I am stuck in a step of this problem
Suppose that $R$ is a ring and $X$ and $Y$ are $R$-modules. If $X$ and $Y$ are regarded as $R[t]$(the polynomial ring over $R$)-modules through the ring homomorphism $R[t]\to R$, $t\mapsto 0$, then $\operatorname{Ext}^n_{R[t]}(X, Y)\simeq\operatorname{Ext}^n_R(X, Y)\oplus\operatorname{Ext}^{n-1}_R(X, Y).$
Here is what I have for the moment:
Let us consider the exact sequence $$0\longrightarrow R[t]\overset{\times t}{\longrightarrow}R[t]\longrightarrow R\longrightarrow 0.$$ Tensoring with $X$ produces an exact (since $R_R$ is flat) sequence of $R[t]$-modules $$0\longrightarrow R[t]\otimes_R X\overset{\times t}{\longrightarrow}R[t]\otimes_R X\longrightarrow X\longrightarrow 0.$$ Then applying the derived functor $R\operatorname{Hom}_{R[t]}(-,Y)$ to it we obtain a long exact sequence \begin{align} 0&\to\operatorname{Hom}_{R[t]}(X,Y)\to\operatorname{Hom}_{R[t]}(R[t]\otimes_RX,Y)\overset{\times t}{\to}\operatorname{Hom}_{R[t]}(R[t]\otimes_RX,Y)\\ &\to\operatorname{Ext}_{R[t]}^1(X,Y)\to\operatorname{Ext}_{R[t]}^1(R[t]\otimes_RX,Y)\overset{\times t}{\to}\operatorname{Ext}_{R[t]}^1(R[t]\otimes_RX,Y)\\ &\to\operatorname{Ext}_{R[t]}^2(X,Y)\to\operatorname{Ext}_{R[t]}^2(R[t]\otimes_RX,Y)\to\cdots \end{align} Since $t$ annihilates $Y$ and $$\operatorname{Ext}_{R[t]}^n(R[t]\otimes_RX,Y)=\operatorname{Hom}_{D(R[t]-\mathsf{Mod})}((R[t]\otimes_RX)[-n],Y),$$ it can be seen that the morphisms marked with $\times t$ are actually all $0$. Moreover by choosing a projective resolution of $X$ it can be shown that $\operatorname{Ext}_{R[t]}^n(R[t]\otimes_RX,Y)\simeq\operatorname{Ext}_{R}^n(X,Y)$. Thus far the long exact sequence can be tore into exact sequences \begin{align} 0&\to\operatorname{Hom}_{R[t]}(X,Y)\to\operatorname{Hom}_{R}(X,Y)\to 0\\ 0&\to\operatorname{Hom}_{R}(X,Y)\to\operatorname{Ext}_{R[t]}^1(X,Y)\to\operatorname{Ext}_{R}^1(X,Y)\to 0\\ 0&\to\operatorname{Ext}_{R}^1(X,Y)\to\operatorname{Ext}_{R[t]}^2(X,Y)\to\operatorname{Ext}_{R}^2(X,Y)\to 0\\ &\cdots \end{align}
And I am stuck here, as not being able to show that these short exact sequences split. So I would like to ask for some hints of what to do next, and thanks in advance...

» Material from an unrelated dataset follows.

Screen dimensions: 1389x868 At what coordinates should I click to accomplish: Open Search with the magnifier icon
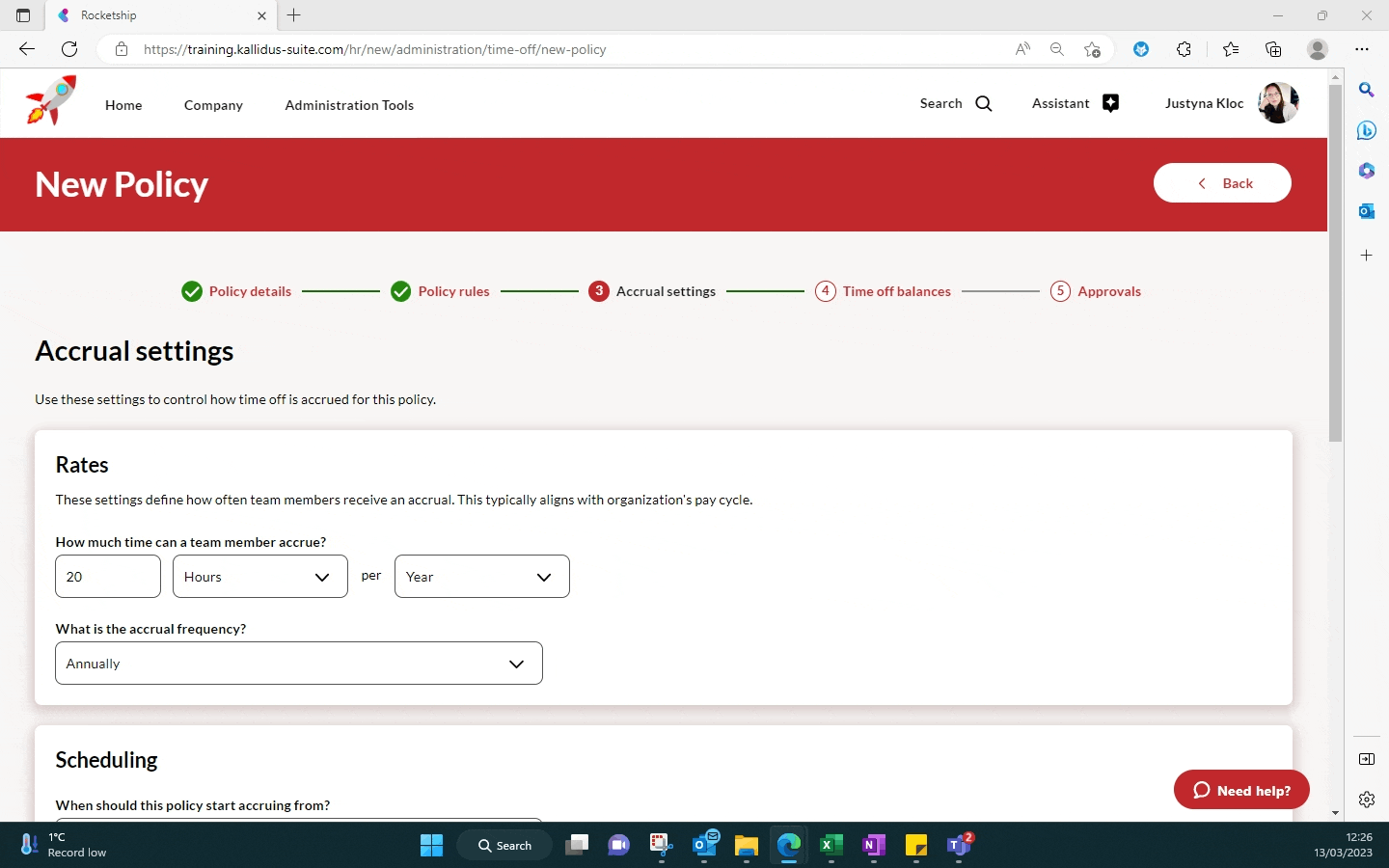(x=983, y=104)
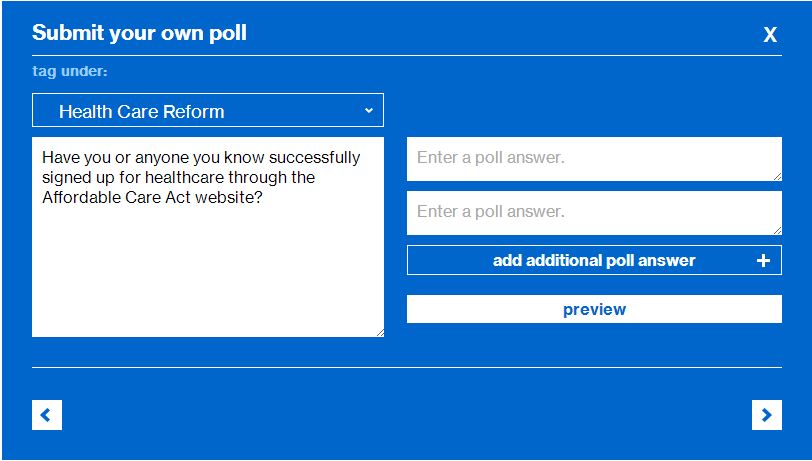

This is a summary of the comments above, which addresses the problem why those short exact sequences split. Let us start with the exact sequence $$0\to R[t]\otimes_RX\overset{\times t}{\to}R[t]\otimes_RX\to X\to 0.$$ It induces a distinguished triangle $$R[t]\otimes_RX\overset{\times t}{\to}R[t]\otimes_RX\to X\to R[t]\otimes_RX[1]$$ in $D(R[t]\operatorname{-}\mathsf{Mod})$. Applying $R\mathrm{Hom}_{R[t]}(-,Y)$ to it, we arrive at a distinguished triangle $(\ast)$: $$R\mathrm{Hom}_{R[t]}(R[t]\otimes_RX, Y)[-1]\to R\mathrm{Hom}_{R[t]}(X, Y)\to R\mathrm{Hom}_{R[t]}(R[t]\otimes_RX, Y)\overset{\times t}{\to}R\mathrm{Hom}_{R[t]}(R[t]\otimes_RX, Y)$$ and it remains to verify that $\times t$ is the zero morphism. To this end, pick a projective resolution $P\overset{qis}{\twoheadrightarrow} R[t]\otimes_RX$ (that is, $P\in K^-(R[t]\operatorname{-}\mathsf{Mod})$ with $P^{-i}$ projective). It follows that $$R\mathrm{Hom}_{R[t]}(R[t]\otimes_RX, Y)\simeq\operatorname{Hom}^\bullet_{R[t]}(P,Y)$$ and therefore it can be seen that the morphism $\times t$ in $(\ast)$ is $0$, since $t$ annihilates $Y$.